14 juin 2011 06h00 | Par JEAN-LOUIS HUGON
Un vrai ortie-culteur
Jean-François Liphout milite pour les préparations naturelles peu préoccupantes
Jean-François Liphout (à droite) était mercredi dernier l’invité des Amis de la Terre, présidés par Christian Berdot. PHOTO LÉO SOURIGUES
Jean-François Liphout est un horticulteur périgourdin passionné de produits naturels pour traiter les plantes. Ces purins d’ortie, de prêle ou de fougère que la dernière loi d’orientation agricole veut interdire d’utiliser librement par le citoyen moyen. Un vrai ortie-culteur donc, qui, de plus, n’a pas la langue dans sa poche quand il défend sa cause, qui est aussi la nôtre.

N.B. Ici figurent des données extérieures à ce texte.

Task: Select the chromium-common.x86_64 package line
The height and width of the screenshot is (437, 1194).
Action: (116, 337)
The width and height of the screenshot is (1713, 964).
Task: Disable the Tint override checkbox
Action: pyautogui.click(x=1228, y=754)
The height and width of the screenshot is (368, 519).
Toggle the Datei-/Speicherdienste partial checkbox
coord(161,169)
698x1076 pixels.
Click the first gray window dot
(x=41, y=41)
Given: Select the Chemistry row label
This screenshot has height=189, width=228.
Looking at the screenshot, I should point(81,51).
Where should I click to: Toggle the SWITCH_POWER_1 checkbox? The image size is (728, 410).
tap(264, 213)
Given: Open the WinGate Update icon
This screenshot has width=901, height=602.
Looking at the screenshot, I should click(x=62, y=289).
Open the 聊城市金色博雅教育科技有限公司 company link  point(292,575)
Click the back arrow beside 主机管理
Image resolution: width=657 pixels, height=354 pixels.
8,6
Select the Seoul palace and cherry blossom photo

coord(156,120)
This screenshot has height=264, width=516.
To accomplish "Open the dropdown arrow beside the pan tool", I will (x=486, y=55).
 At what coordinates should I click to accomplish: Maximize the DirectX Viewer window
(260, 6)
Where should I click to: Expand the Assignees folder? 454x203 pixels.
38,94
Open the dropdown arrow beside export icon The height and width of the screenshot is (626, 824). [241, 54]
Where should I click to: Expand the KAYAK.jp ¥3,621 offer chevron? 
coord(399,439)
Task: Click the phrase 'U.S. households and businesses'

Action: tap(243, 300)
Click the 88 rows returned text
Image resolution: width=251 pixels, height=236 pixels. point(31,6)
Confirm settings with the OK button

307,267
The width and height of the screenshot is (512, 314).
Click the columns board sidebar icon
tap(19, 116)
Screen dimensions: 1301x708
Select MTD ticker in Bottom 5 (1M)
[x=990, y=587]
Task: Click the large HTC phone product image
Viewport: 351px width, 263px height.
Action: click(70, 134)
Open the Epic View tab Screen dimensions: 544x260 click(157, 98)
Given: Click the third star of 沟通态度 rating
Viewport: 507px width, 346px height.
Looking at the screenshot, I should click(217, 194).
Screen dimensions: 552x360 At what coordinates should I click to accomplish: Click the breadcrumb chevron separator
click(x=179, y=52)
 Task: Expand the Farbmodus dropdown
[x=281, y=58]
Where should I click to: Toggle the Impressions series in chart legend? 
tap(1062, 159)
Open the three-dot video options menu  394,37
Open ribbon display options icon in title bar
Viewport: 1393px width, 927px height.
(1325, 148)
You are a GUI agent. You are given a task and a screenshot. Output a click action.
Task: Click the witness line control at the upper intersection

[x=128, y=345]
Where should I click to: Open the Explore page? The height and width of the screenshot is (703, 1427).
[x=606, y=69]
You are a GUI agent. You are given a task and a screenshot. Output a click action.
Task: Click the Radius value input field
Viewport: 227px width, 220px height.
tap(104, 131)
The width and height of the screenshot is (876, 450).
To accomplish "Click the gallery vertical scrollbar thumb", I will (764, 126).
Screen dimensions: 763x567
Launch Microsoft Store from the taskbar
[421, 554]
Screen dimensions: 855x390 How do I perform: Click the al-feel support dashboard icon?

« Ces préparations sont à base de molécules naturelles connues depuis des générations par les gens de la campagne, avance-t-il. Le purin d’ortie, par exemple, est un stimulant pour les végétaux et un insectifuge, repoussant pour les insectes, mais en aucun cas un pesticide. Or, la loi de 2006 l’a classé comme tel, ce qui oblige à constituer un dossier complet à déposer à l’Afssa (Agence française pour la sécurité sanitaire des aliments), soit 200 pages écrites en anglais, comme pour toutes les molécules de synthèse obtenues par la chimie. Tout cela dans le but de se voir délivrer une autorisation de mise sur le marché (AMM), ce qui est la règle pour toutes ces substances. »
75 000 euros d’amende
Même si la formule a été simplifiée, la loi est sévère : « Toute infraction, poursuit M. Liphout, peut être sanctionnée d’une amende de 75 000 euros et de deux ans de prison. Se livrer à du trafic de stupéfiants, c’est moins cher payé ! De plus, la loi interdit la communication sur ce sujet, il est donc interdit de diffuser la recette de préparation de tels produits. Et si vous dites que vous ne voulez pas les vendre, mais les donner, on vous répond que c’est le même tarif, car un don est un acte de vente gratuit. » M. Liphout a donc créé une association, l’Aspro-PNPP (Association pour la promotion des préparations naturelles peu préoccupantes) qu’il préside. Car même si, sous la pression populaire, l’Assemblée nationale a adopté un amendement à la loi sur l’eau qui en exclut l’ortie, tous les autres produits y sont soumis. « Nous faisons du purin avec de la fougère, de la prêle, de la consoude, poursuit Jean-François Liphout, mais nous employons d’autres produits très naturels, comme le savon noir, le petit-lait, le gros sel (excellent désherbant), le vinaigre blanc, l’huile de neem (une plante d’Inde). Il y a aussi des préparations biodynamiques à base d’argile. Même l’eau chaude, qui est utilisée dans certaines collectivités pour détruire les mauvaises herbes, ne serait pas homologuée. »
Ironie de l’histoire, pour donner le change, le législateur a communiqué une formule de purin d’ortie, que les connaisseurs qualifient de « piquette » d’ortie : « On nous le présente comme un pesticide, un fongicide, c’est tout juste s’il ne lave pas les carreaux ! En fait, c’est totalement inefficace. »
Le but pour les défenseurs de ces produits naturels est d’obtenir leur classement sur une troisième voie, qui ne soit ni engrais ni pesticide. En Espagne, il y a des phytofortifiants, dans d’autres pays européens (Allemagne, Autriche, Hollande), ces matières, dites à faible risque, sont autorisées. Mais pas chez nous.
Pourtant, certaines collectivités comme la ville d’Oloron, le Pôle innovation à Pau qui veut valoriser les produits du terroir, recommandent l’utilisation et même la production de ces PNPP. Dans les Landes, rien de tel pour l’instant. Mais Jean-François Liphout, invité mercredi dernier par les Amis de la Terre à Mugron, compte bien recruter des militants.